Tories, NDP want Liberals to outline NAFTA priorities before Commons committee
Joan Bryden, The Canadian Press
Published Tuesday, July 18, 2017 6:46AM EDT
Last Updated Tuesday, July 18, 2017 7:25PM EDT
OTTAWA -- Conservatives and New Democrats are joining forces in a bid to pressure the Trudeau government to reveal its priorities for the imminent renegotiation of the North American Free Trade Agreement.
Four MPs from both parties sent a joint letter Tuesday to the clerk of the Commons international trade committee, requesting that an emergency meeting be held to grill three cabinet ministers on Canada's negotiating objectives and "expected positive outcomes" of the renegotiation, which is to begin in mid-August.
The committee, on which Liberals hold the majority, is now scheduled to meet Friday to decide whether to accede to the request.
If members agree, the ministers could be called to testify immediately.
Insiders said that Foreign Affairs Minister Chrystia Freeland, the lead minister on NAFTA negotiations, is willing to appear before negotiations start next month but is unlikely to be available as early as Friday.
The request comes one day after the United States disclosed its negotiating objectives, as is required under American law.
There is no equivalent requirement in Canada and the Trudeau government has so far refused to go into any detail about its priorities, maintaining that it's not helpful to negotiate in public.
But the opposition parties want to force the government's hand by inviting three key ministers to testify at an emergency committee meeting -- Freeland, International Trade Minister Francois-Philippe Champagne and Finance Minister Bill Morneau.
As well, they're asking that Canada's chief NAFTA negotiator, Steve Verheul, be present.
Conservative MP Randy Hoback, one of the four committee members requesting the emergency meeting, said the meeting is necessary to make sure the government has a game plan for negotiations, that they've identified the issues Canadians want to see on the bargaining table and those they don't want on the table.
"We're not asking them to negotiate in public," he said in an interview.
"But we definitely want to see that they've got a process in place. We know they've been out talking to Canadians ... that they've got an idea what they would like and not like in these negotiations."
Hoback said the government could at least identify "what are the do-not-touch items."
Prime Minister Justin Trudeau took a step in that direction Tuesday, indicating that he won't bargain away Canada's supply management system for dairy and poultry products, which U.S. President Donald Trump has repeatedly targeted as unfair subsidization.
"We have always defended supply management. It's a system that works," Trudeau said during a visit to Quebec.
"We have signed significant trade deals with Europe, with North America, elsewhere, protecting our supply management system and we are going to continue to do that."
Hoback said he understands the government's reluctance to give away its negotiating strategy.
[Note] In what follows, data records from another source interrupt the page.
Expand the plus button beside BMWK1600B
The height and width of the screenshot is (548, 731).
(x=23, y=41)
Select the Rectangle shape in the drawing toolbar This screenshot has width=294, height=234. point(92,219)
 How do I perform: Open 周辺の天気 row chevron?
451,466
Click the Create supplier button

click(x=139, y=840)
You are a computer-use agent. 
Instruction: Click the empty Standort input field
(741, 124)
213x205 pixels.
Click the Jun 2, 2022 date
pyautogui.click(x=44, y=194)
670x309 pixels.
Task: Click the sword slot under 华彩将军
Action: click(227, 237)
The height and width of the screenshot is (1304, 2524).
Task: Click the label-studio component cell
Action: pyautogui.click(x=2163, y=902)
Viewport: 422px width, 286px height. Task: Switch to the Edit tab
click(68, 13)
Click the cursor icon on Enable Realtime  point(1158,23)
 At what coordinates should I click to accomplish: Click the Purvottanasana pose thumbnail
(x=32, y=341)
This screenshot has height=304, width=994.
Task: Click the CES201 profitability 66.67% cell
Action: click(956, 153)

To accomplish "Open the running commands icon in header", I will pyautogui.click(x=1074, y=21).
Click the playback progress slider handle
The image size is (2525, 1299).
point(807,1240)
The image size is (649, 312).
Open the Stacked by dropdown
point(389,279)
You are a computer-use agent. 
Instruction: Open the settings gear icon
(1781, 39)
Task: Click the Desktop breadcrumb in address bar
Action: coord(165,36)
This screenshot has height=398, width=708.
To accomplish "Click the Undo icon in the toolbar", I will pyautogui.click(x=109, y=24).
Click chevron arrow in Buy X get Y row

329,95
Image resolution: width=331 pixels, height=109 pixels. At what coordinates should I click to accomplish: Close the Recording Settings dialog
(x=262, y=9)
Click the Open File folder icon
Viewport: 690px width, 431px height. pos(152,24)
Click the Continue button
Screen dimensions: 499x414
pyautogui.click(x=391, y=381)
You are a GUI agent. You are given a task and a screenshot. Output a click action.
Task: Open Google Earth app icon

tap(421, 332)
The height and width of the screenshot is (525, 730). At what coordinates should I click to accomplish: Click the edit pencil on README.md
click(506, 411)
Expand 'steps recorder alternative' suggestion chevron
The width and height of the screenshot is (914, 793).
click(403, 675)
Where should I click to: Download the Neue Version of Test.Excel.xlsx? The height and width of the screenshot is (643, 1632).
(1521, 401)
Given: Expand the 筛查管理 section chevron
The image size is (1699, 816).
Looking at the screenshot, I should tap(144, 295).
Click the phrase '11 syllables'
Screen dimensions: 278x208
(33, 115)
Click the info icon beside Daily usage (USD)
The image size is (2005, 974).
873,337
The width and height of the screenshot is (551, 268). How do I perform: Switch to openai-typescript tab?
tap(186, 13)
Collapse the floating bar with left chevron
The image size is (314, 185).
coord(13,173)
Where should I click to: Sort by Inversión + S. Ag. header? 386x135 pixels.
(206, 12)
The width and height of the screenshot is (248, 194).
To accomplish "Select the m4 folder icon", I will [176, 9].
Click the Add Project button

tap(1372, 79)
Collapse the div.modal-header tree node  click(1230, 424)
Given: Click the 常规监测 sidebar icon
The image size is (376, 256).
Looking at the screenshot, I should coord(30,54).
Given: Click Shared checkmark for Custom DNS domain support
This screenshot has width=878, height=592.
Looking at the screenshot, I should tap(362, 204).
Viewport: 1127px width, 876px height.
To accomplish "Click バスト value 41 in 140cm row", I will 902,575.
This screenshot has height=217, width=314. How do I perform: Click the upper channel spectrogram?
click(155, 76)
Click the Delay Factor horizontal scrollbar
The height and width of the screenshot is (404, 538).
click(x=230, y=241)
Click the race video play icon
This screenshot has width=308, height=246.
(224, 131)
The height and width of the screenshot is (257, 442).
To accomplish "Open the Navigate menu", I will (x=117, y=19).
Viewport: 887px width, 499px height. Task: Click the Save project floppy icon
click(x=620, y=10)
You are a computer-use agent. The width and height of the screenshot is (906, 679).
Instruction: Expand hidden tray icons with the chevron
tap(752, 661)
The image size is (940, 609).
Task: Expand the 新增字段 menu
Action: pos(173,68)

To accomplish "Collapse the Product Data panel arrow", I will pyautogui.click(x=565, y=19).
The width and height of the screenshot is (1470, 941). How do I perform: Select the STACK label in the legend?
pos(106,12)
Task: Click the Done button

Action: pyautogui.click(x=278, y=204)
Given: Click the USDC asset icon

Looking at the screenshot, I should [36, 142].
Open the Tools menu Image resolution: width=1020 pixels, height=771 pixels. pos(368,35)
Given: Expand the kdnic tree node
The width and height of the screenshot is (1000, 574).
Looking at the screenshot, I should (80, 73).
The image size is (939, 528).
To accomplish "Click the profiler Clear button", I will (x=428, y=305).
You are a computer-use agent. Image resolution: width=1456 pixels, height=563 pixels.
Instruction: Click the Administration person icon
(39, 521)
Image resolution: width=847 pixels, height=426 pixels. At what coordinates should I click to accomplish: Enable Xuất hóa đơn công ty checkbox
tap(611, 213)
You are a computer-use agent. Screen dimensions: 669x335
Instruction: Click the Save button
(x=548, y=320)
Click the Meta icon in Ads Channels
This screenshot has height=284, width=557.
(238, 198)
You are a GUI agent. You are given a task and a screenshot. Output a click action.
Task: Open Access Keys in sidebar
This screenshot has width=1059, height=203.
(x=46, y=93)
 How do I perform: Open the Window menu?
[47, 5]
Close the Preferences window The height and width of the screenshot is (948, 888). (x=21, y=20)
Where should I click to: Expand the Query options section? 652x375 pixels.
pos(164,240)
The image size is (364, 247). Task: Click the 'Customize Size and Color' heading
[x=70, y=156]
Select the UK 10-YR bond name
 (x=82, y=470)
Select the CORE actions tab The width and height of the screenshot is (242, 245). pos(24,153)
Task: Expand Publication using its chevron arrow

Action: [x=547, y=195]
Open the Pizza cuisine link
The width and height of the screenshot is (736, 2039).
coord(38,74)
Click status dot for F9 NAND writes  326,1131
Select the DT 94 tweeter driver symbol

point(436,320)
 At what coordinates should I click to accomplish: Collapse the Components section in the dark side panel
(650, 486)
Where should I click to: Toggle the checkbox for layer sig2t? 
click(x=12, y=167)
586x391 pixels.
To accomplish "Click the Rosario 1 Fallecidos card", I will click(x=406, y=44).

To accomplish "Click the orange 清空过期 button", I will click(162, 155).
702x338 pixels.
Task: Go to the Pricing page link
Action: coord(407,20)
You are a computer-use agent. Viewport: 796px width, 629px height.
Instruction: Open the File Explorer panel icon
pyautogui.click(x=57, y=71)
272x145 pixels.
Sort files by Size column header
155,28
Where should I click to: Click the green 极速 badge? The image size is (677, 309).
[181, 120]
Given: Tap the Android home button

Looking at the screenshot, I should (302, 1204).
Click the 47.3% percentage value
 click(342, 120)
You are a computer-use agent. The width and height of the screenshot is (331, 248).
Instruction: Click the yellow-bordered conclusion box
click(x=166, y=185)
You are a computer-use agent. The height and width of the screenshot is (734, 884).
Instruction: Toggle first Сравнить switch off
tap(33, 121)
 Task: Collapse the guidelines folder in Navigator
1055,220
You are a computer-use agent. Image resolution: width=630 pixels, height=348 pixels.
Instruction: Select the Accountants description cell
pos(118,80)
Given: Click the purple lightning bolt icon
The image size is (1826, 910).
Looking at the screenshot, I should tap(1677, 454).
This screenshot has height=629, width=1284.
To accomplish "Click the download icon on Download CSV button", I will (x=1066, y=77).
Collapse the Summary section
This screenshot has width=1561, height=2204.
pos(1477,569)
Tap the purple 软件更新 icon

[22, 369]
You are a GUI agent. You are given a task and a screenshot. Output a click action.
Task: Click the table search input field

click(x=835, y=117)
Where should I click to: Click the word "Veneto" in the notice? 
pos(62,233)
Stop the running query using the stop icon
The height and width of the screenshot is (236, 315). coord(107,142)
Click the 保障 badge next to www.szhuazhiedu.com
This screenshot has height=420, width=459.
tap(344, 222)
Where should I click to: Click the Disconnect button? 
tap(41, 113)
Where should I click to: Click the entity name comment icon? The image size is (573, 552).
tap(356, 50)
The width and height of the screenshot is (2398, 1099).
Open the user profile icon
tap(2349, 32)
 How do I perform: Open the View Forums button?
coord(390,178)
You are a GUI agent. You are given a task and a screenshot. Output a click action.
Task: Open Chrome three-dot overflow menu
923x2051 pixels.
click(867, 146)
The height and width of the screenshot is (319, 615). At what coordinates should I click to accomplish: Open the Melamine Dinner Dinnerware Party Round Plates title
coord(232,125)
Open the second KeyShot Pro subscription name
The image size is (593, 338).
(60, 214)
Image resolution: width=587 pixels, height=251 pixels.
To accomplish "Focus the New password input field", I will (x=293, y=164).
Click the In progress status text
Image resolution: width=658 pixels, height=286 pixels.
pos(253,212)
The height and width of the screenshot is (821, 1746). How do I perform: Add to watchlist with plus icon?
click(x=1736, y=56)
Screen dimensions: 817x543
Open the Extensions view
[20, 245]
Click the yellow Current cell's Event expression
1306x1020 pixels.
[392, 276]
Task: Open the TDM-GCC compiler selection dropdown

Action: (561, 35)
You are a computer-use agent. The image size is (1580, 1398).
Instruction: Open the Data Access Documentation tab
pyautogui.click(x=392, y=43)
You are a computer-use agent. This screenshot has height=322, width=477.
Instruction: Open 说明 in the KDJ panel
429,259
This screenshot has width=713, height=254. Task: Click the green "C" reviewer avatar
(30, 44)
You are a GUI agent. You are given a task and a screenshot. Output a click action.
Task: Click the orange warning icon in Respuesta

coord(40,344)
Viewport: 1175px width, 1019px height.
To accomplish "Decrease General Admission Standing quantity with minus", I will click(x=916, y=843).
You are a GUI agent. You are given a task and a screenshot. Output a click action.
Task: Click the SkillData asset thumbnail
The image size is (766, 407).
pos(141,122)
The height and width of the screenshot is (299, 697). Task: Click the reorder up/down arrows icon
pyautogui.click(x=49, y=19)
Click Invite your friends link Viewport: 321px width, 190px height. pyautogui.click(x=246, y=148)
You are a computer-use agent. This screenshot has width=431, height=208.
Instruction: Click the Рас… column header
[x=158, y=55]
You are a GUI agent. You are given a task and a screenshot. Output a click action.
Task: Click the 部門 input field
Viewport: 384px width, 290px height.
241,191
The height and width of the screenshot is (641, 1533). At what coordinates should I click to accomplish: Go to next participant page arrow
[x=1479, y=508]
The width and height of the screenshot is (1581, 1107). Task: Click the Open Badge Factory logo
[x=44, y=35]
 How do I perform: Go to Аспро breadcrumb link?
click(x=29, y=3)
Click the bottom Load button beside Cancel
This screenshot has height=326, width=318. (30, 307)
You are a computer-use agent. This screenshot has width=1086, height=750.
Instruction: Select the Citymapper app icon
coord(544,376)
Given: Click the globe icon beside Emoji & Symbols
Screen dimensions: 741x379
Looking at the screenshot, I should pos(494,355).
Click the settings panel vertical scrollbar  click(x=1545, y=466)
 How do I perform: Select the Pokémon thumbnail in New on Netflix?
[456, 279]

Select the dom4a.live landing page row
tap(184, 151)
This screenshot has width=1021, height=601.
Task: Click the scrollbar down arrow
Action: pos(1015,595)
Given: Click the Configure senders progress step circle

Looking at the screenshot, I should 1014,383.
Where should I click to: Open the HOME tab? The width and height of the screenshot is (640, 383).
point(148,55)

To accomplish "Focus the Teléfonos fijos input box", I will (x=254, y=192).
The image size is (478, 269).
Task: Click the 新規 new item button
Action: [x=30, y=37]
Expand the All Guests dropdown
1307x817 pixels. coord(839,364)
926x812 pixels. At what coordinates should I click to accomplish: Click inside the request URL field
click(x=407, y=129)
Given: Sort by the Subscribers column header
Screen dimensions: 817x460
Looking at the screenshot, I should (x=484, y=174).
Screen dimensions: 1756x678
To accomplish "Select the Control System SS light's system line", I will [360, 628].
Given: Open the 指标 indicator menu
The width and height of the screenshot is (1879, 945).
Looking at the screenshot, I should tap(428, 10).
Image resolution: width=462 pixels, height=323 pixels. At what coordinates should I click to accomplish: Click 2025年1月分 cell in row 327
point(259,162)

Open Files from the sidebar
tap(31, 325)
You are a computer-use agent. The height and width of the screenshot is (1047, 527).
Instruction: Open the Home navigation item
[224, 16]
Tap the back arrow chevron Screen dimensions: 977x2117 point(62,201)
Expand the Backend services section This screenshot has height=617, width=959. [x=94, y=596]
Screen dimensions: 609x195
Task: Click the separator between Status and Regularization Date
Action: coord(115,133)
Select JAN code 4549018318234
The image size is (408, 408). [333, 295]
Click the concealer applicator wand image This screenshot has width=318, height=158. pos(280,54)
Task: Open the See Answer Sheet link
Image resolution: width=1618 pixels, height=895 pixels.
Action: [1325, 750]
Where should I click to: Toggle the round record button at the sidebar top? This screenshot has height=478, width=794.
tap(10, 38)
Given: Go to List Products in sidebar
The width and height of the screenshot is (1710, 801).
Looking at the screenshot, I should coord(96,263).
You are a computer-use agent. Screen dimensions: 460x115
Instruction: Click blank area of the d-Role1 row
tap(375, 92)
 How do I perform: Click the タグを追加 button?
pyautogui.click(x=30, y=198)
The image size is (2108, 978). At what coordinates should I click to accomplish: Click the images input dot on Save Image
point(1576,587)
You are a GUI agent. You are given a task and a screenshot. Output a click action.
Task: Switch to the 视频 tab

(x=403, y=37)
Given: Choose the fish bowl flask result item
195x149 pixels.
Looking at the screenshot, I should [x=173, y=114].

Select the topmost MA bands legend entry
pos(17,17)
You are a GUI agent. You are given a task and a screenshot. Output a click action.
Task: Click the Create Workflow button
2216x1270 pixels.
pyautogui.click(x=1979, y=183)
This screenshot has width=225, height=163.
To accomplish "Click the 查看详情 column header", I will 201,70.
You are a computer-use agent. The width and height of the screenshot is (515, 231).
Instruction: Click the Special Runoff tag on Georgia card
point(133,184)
But when there's too much secrecy, he argued that "assumptions can be made that aren't necessarily true" which can shake investor confidence and create instability for business.
Moreover, he said it allows the U.S. to drive the agenda.
Among other things on the U.S. wish list revealed Monday, the Trump administration wants better access for U.S. agricultural exports, freer trade in telecommunications and online purchases and an overhaul of the dispute resolution mechanism.
Morneau said there were no surprises in the list.
"As you know we've been in pretty regular contact with our American counterparts," the finance minister said in an interview.
"We, as a result of that, had a good sense of what they're trying to achieve. There wasn't anything in there that was a big surprise from my perspective."
Morneau acknowledged that there will be "significant negotiations ahead and we shouldn't expect that we're going to agree on everything."
But he expressed optimism that the relationships the Trudeau government has built with the Trump administration, Congress, state legislators and American business and labour leaders will help Canada negotiate a new deal that is an improvement for all three countries.